東日本大震災に伴う東京電力福島第1原発事故から11日で14年。節目の日を前に、下野新聞社取材班は1月上旬、廃炉作業が続く福島第1原発を視察した。水素爆発が起こったまま鉄骨むき出しの1号機。膨大に立ち並ぶ処理水のタンク。事故の跡が色濃く残る中、廃炉への最難関とされる溶融核燃料(デブリ)の試験的取り出しが昨年9月、2号機で初めて行われ、取材班は同じ構造をした5号機内部に初めて入った。政府と東電が掲げる廃炉の目標時期は「2041~51年」。廃炉作業の現在地を見つめた様子を伝える。

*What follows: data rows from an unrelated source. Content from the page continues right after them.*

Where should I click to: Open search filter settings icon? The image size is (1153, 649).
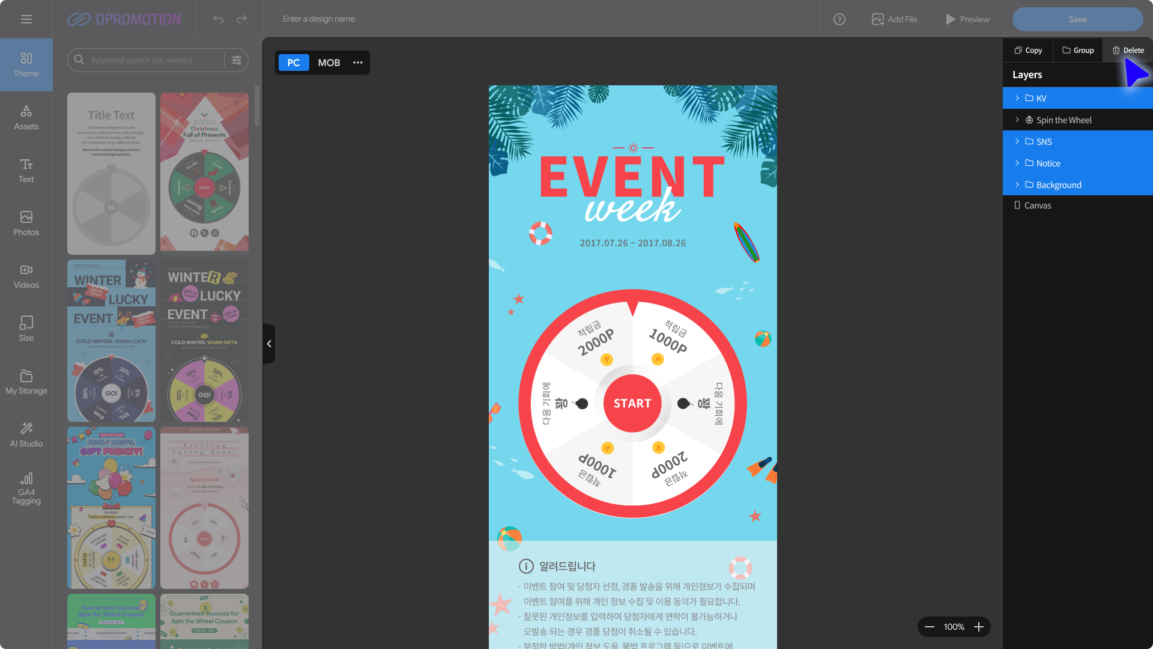pyautogui.click(x=237, y=60)
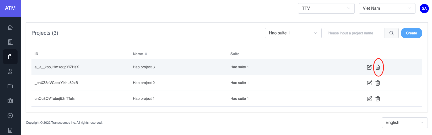Edit Hao project 3
Viewport: 432px width, 135px height.
pyautogui.click(x=369, y=67)
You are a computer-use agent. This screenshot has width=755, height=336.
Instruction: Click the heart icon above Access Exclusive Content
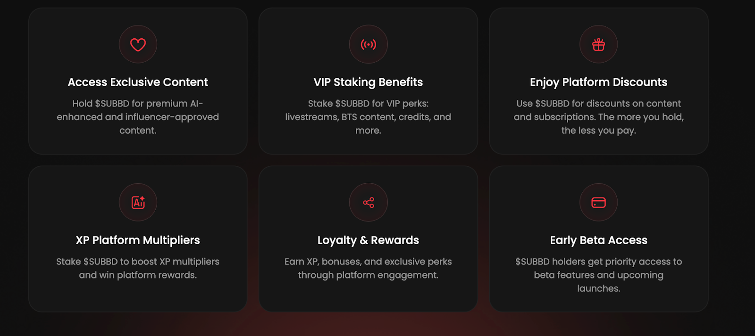pos(138,44)
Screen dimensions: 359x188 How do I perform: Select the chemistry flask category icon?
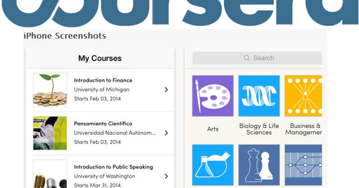tap(213, 165)
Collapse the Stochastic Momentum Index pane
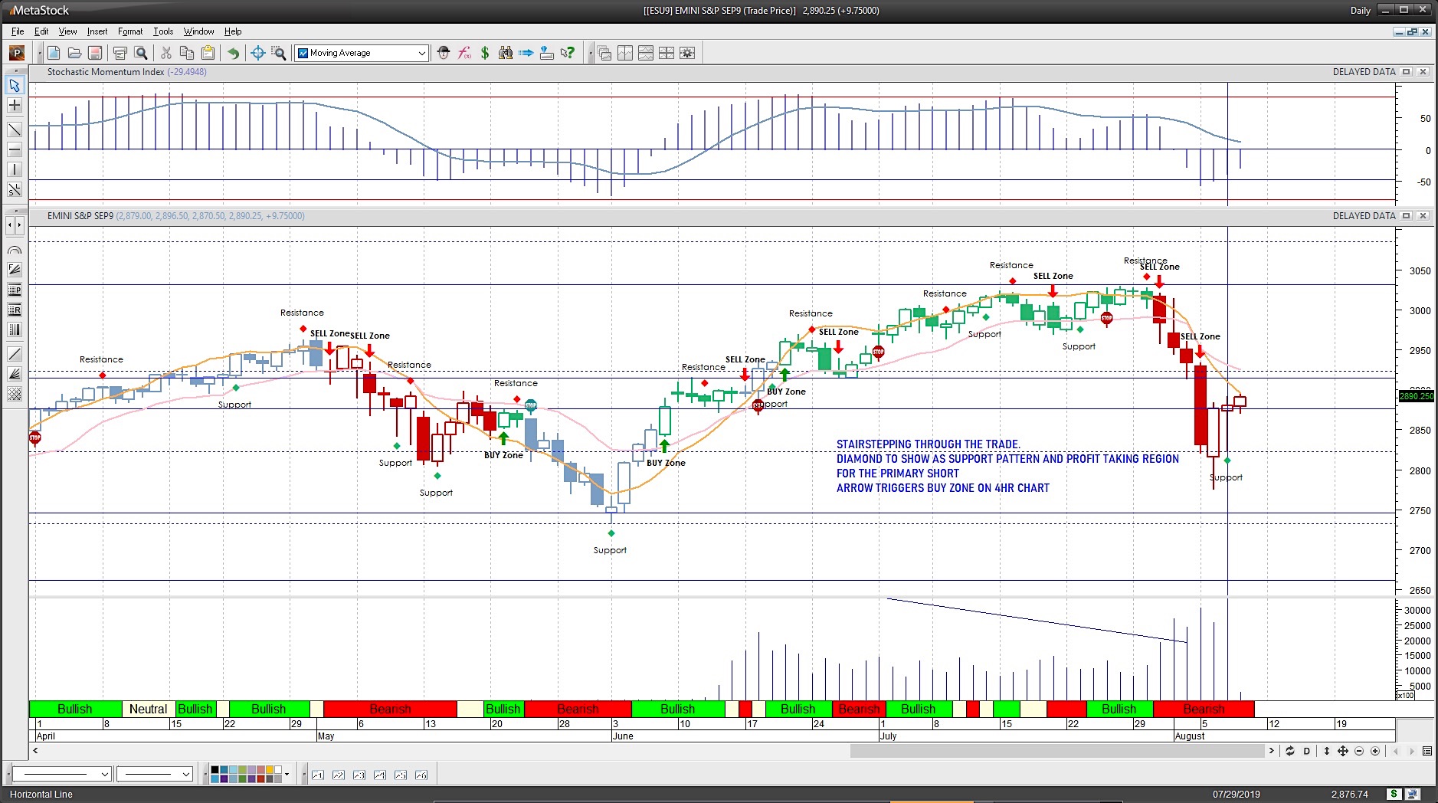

1月10日午前9時。東電の「廃炉資料館」(福島県富岡町)に集合した取材班は専用のバスに乗り込み、福島第1原発へ出発した。ほどなくして帰宅困難区域に入る。廃虚となったパチンコ店や、農地に積まれた除染廃棄物が入った黒い袋が目立つ。出発から20分弱で検問所に到着。ここから先は原発の管理区域となり、許可された車両だけが通行できる。
敷地内で降車し、早速管理棟で入構手続きに入った。記者が1人1人呼ばれ、丁寧に本人確認される。その一環で、専用機器に手を入れて右手中指の静脈を登録し、金属探知機もくぐった。
構内に持ち込めるのは事前に申請したカメラやICレコーダー、ほかは筆記用具や財布など必要最低限のものだけだ。スマートフォンやパソコンなどの通信機器は持ち込むことができない。